最盛期には400人を超すといわれた古町芸妓の
芸と粋を受け継ぎ宴席を華やかに彩ります。
「新潟にもこういう世界があったんだ~って
最初思いました・・で憧れて、やってみたいな、と思って。」
高校卒業後、この世界に飛び込んだ春花さんは
こぼれるような笑顔をカメラに向けながら語ってくれました。
「だから、伝統とかも最初はあまり意識しなかったんです。
でも、今は・・嬉しい重さみたいなものも感じますね。」
日本舞踊市山流に裏打ちされた質の高い芸で知られる古町芸妓。
最近は、日本全国のイベントや海外でも、その艶やかな姿を披露しています。
そんな会場でお客さんから、「じゃあ、新潟に行ってみようかな・・」と
掛けられた言葉が、とても嬉しかった・・と、はにかむ春花さん。
昔から芸を磨いてきたお姉さんたちがあって
今、新潟芸妓の伝統がここに残っている・・
そのことを強く意識するようになってから
やっぱり意識が変わっていったかも・・とも、語ります。
「芸を見て戴くだけじゃなく、いかにお座敷を心地よくするか。
それが芸妓のつとめだと思うようになりました・・・。
伝統文化と・・=おもてなしの心=・・ですね。

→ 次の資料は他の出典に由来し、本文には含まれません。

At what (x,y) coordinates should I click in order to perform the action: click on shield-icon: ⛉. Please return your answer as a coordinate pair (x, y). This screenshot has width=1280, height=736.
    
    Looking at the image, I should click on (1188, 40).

」
「これからも古町芸妓の灯を絶やさぬように。
歴史を刻んでいくことが出来るように。
目の前の課題とか夢をかなえたい。
いまはとにかく芸が上手になることですけど・・
しっかり頑張ってみようと思っています。」
凛とした表情で語る春花さんの眼差しにうかぶ
古町芸妓の粋と気概・・それを支える「もてなしの心」。
その美しさが、これからも永遠に輝き続けることを。
柳都(りゅうと)新潟が持つ深く優しい佇まいそのままに・・・。